You are not alone.  I think that most people seem to have the same reaction as you - shock.  And the best thing to do is exactly what you are doing STAY POSITIVE.  I think that the main reasons for this is that most people dont want to hear about the dreaded Mr P for a variety of reasons and because I am a great believer in your mind and body work hand in glove.  Think hard enough negative thoughts and they will happen and you may not be able to undo any harm you have done to others.  Does that sound and sit ok with you.

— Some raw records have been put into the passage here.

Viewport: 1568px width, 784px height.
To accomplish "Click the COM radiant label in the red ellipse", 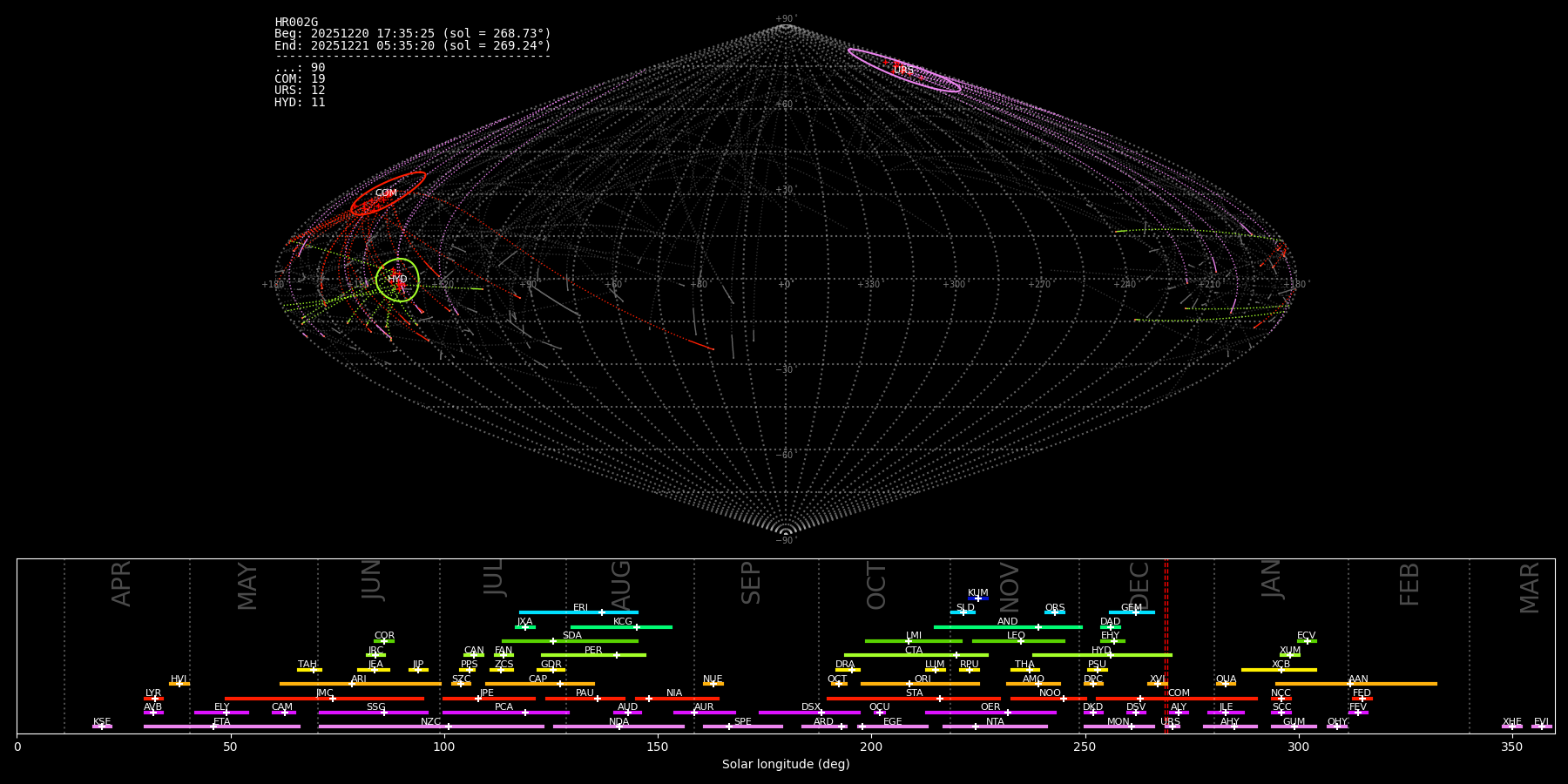I will click(x=386, y=193).
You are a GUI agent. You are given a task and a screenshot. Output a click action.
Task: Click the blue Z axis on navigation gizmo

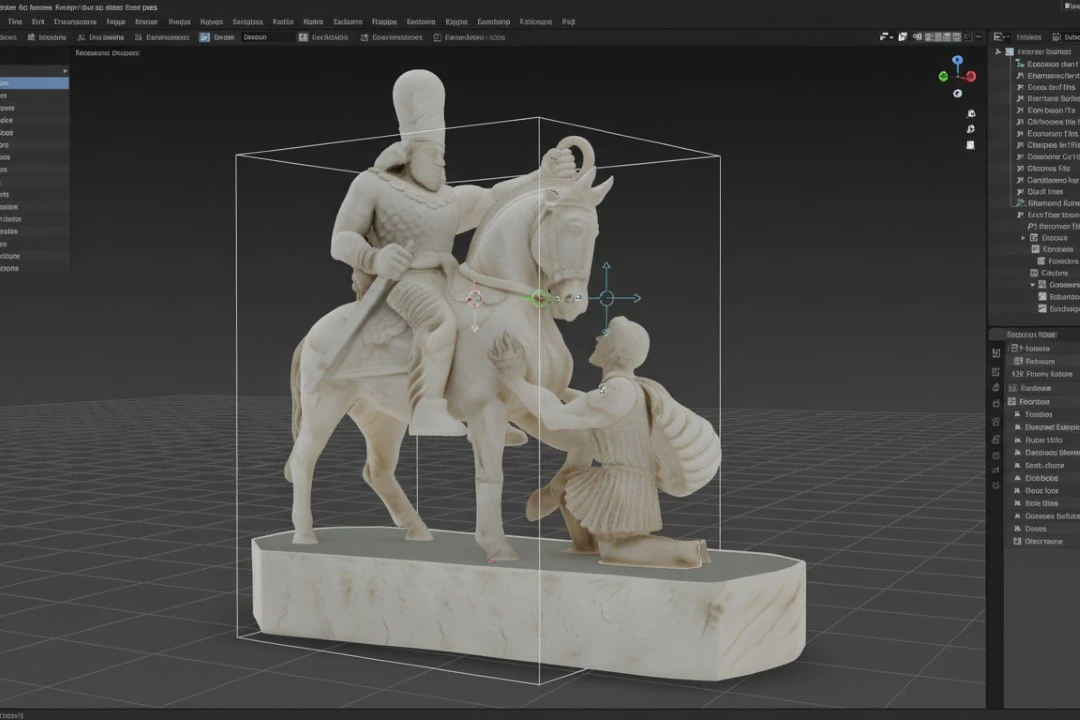957,61
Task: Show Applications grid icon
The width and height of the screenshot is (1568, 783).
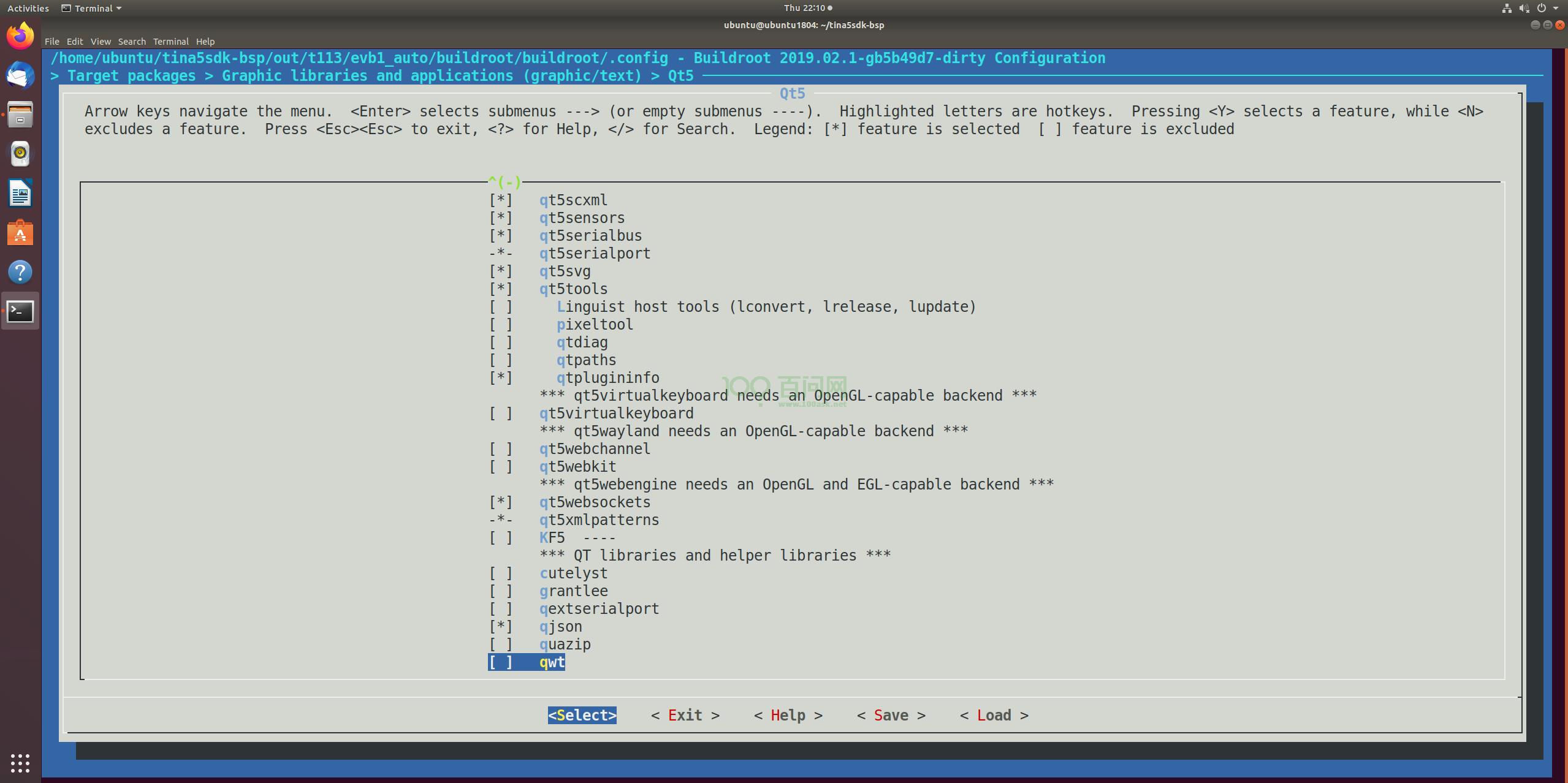Action: 20,763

Be pleased to hear of your experiences  -  good and bad

 

 

 

 

 

 

 

 


#3

Welcome to the forum, Davveyworcs --

Astoriasis is absolutely right!  Think positive thoughts and try to keep your spirits up.  Optimism results in the production of helpful brain secretions, they say.  Another factor we can take responsibility for is exercise.  It is crucial to fighting PD successfully.  Before my diagnosis I wasn't exactly a couch potato, but my exercise was neither very rigorous nor regular.  I have changed that picture, I assure you.

You and your doctor and PD nurse will probably work together to determine a course of treatment.  Personally, I am glad I started medications early.  Over the years I have increased dosages and added new meds.  The good news is that after 18 years with PD, I am still in the first stage and living the same life I always did. 

Wishing you the best of luck,

J


#4

Hi Davveyworcs

Welcome.  OH is badly affected by PD so I`m his full time carer.  I find the forum is very helpful and the social section is very good at cheering up. 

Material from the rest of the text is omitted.